Now, you might notice that that is actually a really short list, so anything else has to be a combination of those simpler operations in some specific order. As an example, when a computer wants to multiply numbers it has a few tricks to accomplish that be doing a bunch of addition. The whole field of computer science is really just figuring out ways of combining those operations to do other things.

My go to example for explaining optimization with computers is sorting: you have a large number of index cards with numbers on them and want to put them in assending order, how optimized your method is can be measured by how many times you compare two cards with fewer being better.
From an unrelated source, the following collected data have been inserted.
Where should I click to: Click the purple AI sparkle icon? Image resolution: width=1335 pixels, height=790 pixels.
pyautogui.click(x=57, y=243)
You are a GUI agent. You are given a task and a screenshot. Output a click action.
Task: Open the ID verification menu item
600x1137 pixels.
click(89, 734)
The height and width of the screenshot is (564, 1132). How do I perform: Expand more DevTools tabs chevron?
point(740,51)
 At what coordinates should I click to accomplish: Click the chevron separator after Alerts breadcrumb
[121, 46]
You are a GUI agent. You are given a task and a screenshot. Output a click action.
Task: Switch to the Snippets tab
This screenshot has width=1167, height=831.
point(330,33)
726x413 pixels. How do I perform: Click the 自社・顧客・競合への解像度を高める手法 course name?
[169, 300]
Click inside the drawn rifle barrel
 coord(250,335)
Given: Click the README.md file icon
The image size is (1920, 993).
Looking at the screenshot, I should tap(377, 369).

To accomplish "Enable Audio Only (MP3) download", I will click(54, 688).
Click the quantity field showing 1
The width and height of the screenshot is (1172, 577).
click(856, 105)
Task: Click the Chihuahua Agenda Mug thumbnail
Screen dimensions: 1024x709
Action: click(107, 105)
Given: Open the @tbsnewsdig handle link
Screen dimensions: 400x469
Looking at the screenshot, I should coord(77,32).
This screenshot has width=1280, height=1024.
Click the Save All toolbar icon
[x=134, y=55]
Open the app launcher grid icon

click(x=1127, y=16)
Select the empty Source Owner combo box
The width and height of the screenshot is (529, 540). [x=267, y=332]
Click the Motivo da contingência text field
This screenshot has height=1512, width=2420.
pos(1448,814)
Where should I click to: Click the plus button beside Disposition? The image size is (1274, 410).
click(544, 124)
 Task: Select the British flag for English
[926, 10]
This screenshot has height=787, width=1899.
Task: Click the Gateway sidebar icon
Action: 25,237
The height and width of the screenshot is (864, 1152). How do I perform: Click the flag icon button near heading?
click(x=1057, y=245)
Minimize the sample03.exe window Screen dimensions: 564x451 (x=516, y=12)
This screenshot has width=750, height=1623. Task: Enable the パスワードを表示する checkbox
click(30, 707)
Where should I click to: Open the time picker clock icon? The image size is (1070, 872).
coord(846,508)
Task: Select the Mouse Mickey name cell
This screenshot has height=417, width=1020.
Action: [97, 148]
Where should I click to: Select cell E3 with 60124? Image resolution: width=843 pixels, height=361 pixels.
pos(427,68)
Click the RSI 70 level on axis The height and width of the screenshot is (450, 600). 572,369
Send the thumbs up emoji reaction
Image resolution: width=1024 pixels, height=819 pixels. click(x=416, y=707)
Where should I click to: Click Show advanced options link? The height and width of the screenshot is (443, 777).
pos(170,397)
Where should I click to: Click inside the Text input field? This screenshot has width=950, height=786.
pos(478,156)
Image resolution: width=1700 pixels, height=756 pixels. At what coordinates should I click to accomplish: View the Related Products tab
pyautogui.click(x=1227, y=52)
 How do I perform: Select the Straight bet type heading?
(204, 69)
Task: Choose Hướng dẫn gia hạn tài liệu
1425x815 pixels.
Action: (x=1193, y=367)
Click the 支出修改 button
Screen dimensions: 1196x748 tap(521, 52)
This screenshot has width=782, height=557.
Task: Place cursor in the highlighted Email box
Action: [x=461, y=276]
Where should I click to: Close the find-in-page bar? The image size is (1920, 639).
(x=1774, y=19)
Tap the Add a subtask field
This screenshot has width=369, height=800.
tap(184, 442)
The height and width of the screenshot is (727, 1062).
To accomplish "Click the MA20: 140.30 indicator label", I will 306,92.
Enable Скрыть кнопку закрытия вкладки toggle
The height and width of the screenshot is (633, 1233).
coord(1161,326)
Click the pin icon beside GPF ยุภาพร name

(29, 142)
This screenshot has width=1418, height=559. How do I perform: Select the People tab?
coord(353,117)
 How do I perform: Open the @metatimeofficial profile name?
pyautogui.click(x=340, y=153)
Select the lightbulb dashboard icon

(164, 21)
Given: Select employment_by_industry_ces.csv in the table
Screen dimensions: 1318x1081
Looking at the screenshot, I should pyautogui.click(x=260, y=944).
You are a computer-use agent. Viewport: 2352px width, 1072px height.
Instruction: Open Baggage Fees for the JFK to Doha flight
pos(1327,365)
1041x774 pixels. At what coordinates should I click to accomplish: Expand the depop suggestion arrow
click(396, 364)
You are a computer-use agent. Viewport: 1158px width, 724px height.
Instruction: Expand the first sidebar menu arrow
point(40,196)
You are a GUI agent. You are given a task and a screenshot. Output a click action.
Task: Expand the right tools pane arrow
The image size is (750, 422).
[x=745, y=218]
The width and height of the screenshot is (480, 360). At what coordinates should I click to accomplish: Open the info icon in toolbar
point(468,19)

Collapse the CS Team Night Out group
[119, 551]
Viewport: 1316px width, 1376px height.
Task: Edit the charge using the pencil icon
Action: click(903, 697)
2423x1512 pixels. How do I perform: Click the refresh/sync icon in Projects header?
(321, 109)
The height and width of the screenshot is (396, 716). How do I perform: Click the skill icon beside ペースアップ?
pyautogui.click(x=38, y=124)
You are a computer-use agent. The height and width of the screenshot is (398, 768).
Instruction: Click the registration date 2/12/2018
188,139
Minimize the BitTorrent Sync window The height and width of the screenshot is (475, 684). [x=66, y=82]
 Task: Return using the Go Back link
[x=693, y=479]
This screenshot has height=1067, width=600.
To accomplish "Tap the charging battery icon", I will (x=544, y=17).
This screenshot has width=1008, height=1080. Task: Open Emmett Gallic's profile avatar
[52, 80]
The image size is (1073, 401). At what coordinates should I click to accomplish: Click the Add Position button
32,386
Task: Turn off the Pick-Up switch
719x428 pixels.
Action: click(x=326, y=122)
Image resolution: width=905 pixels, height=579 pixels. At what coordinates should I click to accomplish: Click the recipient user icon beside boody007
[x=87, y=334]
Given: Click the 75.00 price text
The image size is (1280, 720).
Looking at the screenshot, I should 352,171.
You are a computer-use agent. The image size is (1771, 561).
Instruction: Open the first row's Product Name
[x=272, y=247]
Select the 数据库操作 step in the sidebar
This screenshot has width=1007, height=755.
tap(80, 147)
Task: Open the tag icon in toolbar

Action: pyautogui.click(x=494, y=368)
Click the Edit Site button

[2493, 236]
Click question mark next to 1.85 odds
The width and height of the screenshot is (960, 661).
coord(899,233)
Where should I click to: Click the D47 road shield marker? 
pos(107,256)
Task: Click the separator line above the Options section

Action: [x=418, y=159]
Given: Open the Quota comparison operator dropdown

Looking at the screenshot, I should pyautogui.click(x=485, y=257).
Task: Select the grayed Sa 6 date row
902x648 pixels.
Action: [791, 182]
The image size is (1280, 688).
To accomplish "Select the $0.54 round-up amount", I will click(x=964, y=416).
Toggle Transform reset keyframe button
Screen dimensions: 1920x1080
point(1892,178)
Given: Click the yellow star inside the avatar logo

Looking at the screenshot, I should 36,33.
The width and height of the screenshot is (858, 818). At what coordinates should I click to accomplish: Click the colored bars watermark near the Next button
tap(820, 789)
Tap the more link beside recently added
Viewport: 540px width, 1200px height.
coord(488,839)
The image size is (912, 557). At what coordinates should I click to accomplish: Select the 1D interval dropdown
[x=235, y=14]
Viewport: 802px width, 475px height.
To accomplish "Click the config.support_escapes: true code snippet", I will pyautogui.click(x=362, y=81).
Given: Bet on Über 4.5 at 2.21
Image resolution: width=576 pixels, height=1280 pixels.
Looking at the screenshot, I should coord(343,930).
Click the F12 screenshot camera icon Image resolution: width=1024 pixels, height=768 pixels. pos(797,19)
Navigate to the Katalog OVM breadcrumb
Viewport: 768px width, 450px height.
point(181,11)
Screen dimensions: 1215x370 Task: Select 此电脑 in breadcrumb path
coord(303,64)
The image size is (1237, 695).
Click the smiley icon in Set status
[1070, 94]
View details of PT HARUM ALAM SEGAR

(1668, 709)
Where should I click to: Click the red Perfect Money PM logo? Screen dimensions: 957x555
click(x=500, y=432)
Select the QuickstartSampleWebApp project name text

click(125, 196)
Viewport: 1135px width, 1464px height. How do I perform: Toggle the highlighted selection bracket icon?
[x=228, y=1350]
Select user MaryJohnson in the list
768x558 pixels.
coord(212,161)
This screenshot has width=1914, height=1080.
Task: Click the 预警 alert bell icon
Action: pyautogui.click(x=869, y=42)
The worst of the basic implementations is called “Bubble Sort” which essentially finds the biggest number, removes it, and then repeats until the original pile is empty.

With software the go to methods of optimization are:

Do more than one thing at a time (Parallelization)

Don’t do things you don’t have to, especially if doing other things is important

When you have spare resources, use them to prepare the next area if possible

Design for the system that will run your software

That last one is the big problem for TLoU, what’s optimized for the PS2 and PS3 isn’t optimized for anything else and that’s a problem for making any kind of port between console and PC (Xbox less so because Microsoft has for the last few generations used very PC like hardware and software for the Xbox).

A fun video to check out if you want to see the extreme of this would be [this video by Stand Up Maths ](https://youtu.be/c33AZBnRHks), he goes into a bit of detail about how he made some slow code to answer a question and then several other people wrote more code that did the same thing faster and what their methods were.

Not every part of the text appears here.